The point of this Chicago Maroon article is that, among sorority girls at the University of Chicago, there is pressure to be thin. And what percentage of women at the University are in sororities? I can't find an exact number, but it looks like under 1 in 10 is involved in "Greek life", and there are 10 fraternities but only three sororities. In other words, this article applies to about a dozen people. Eventually the piece gets around to mentioning that this is the exception, not the rule, but by then it's too ridiculous.

A 2006 AOPi alum is quoted, complaining that, among sorority sisters, “being thin matters more in regards to being attractive than clothing, having a pretty face, or being a sweet person. If you are not thin, you are not hip.” Just checking--is caring about what people wear or how pretty their faces are less shallow than caring about weight? Oh well.
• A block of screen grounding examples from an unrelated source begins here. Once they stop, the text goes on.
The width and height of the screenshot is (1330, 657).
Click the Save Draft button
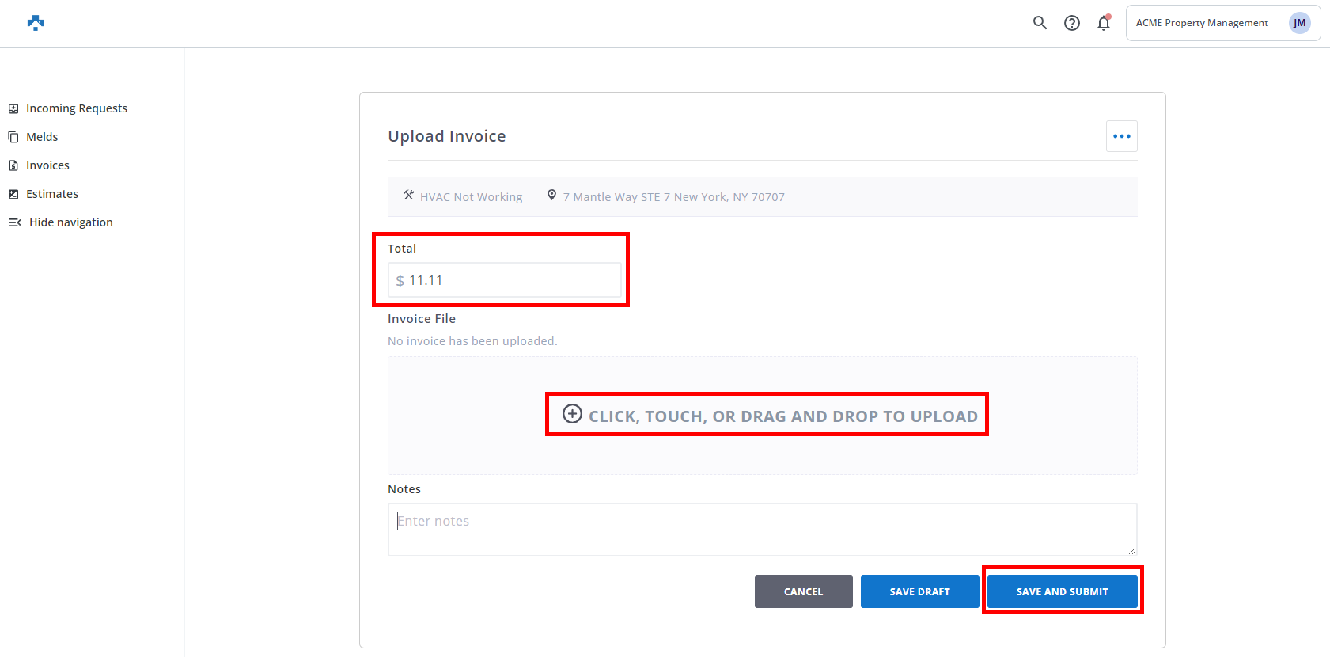click(919, 591)
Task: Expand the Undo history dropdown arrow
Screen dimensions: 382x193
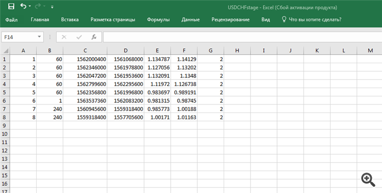Action: 30,6
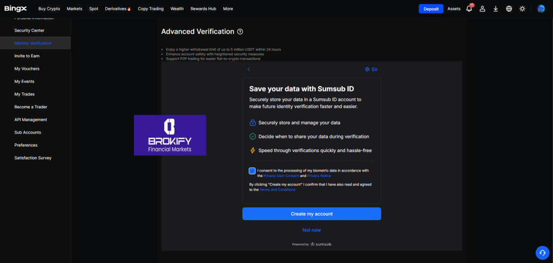Click the Create my account button
The height and width of the screenshot is (263, 553).
pyautogui.click(x=312, y=214)
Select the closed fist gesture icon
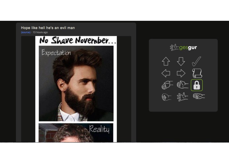The height and width of the screenshot is (163, 229). coord(166,97)
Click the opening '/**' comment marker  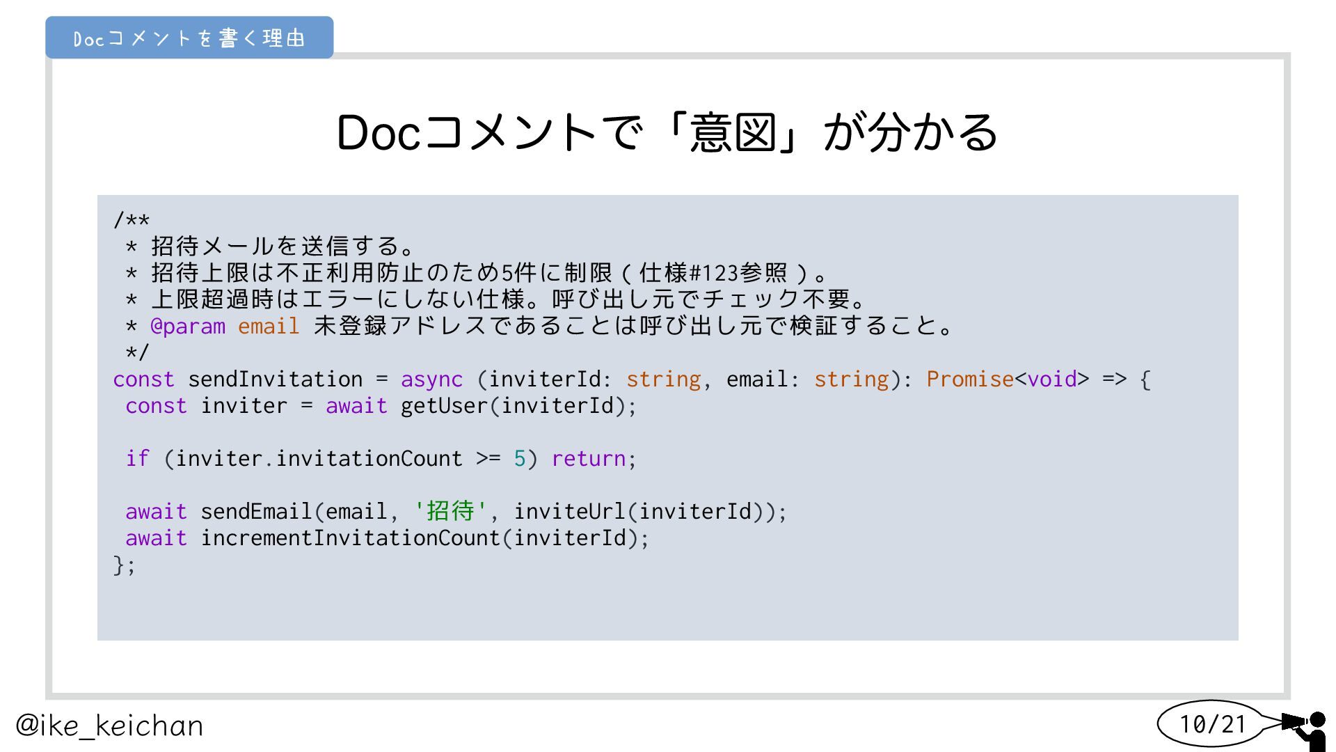click(x=132, y=221)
The problem for sorority girls at the University of Chicago is that they choose to rebel against the dominant culture of geekiness and go out, you know, socially, to places other than Jimmy's and the Pub, so as to post hundreds of thousands of billions of pictures of themselves on Facebook wearing flashy/skimpy outfits, so as to judge and be judged continuously. But from what I gather, sorority membership is voluntary. The appeal of such institutions is apparently quite strong--even my imaginary boyfriend Theodor Herzl was in a fraternity, an anti-Semitic one at that--but it's a force that can be easily resisted, if anywhere, at the U of C. Same goes for the pressure to be a skinny hipster--it's out there as a subculture if you want it, but Chicago remains friendlier to the chubby and be-sweatpants than any other top American liberal arts college.
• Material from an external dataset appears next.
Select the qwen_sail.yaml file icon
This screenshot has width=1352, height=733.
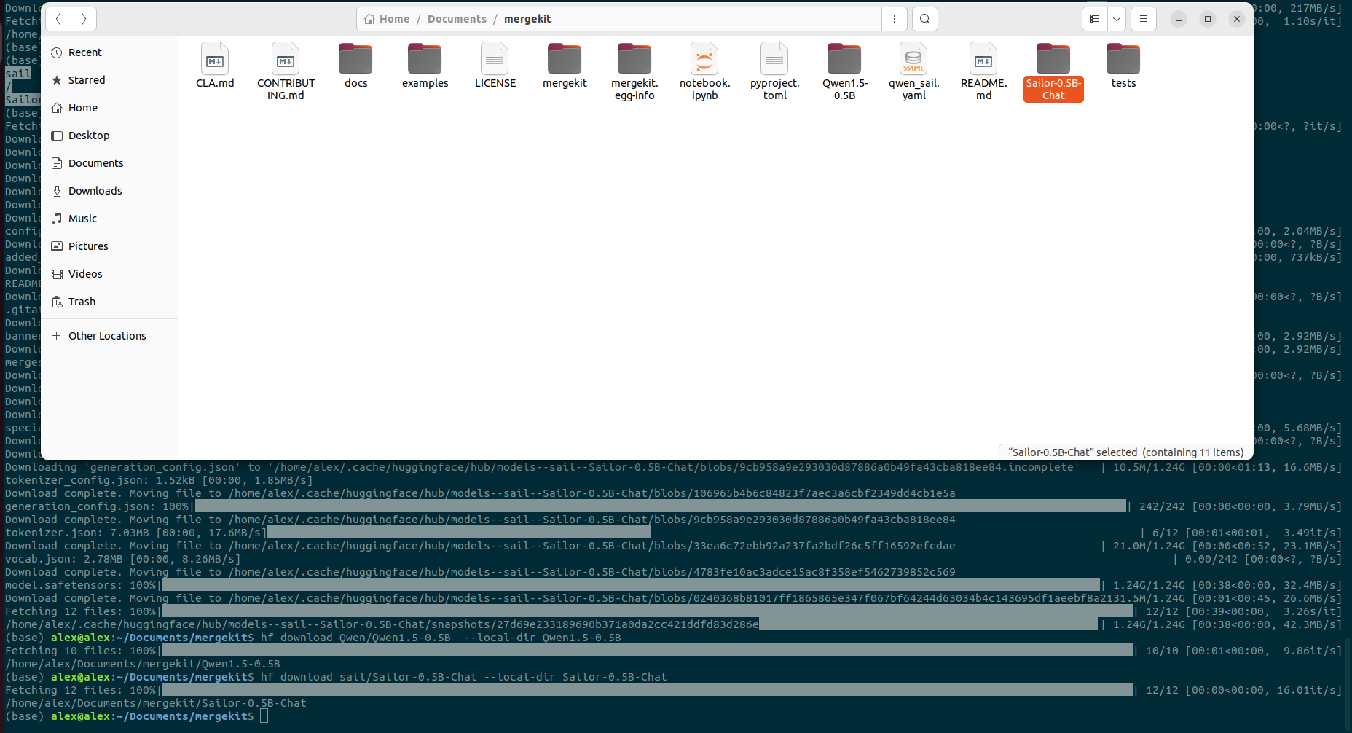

Has this post seemed harsh or angry? If so, it's because I, like Rita, fear Chicago's impending "fratification," and want to add yet another bloggy voice of resistance to the trend.

2 comments:

Miss Self-Important said...

At least eating disorders have that undercurrent of urgency and controversy, which is a step up from the Maroon's previous front page reporting--mediocre cell phone reception in Max P., for example. Shock! Horror! Cell phone reception! It appeared to be some kind of ongoing series, moreover.

Besides, I enjoyed the point about how weight is like grades. It made no sense at all, but I am tempted to call people's grades fat now.

Anonymous said...

when I was an undergrad we did cocaine for fun. And I bet they are just trying to explain away their "habits" with this "pressure to be thin" nonsense. You're in down jackets 70% of the academic year, no one cares.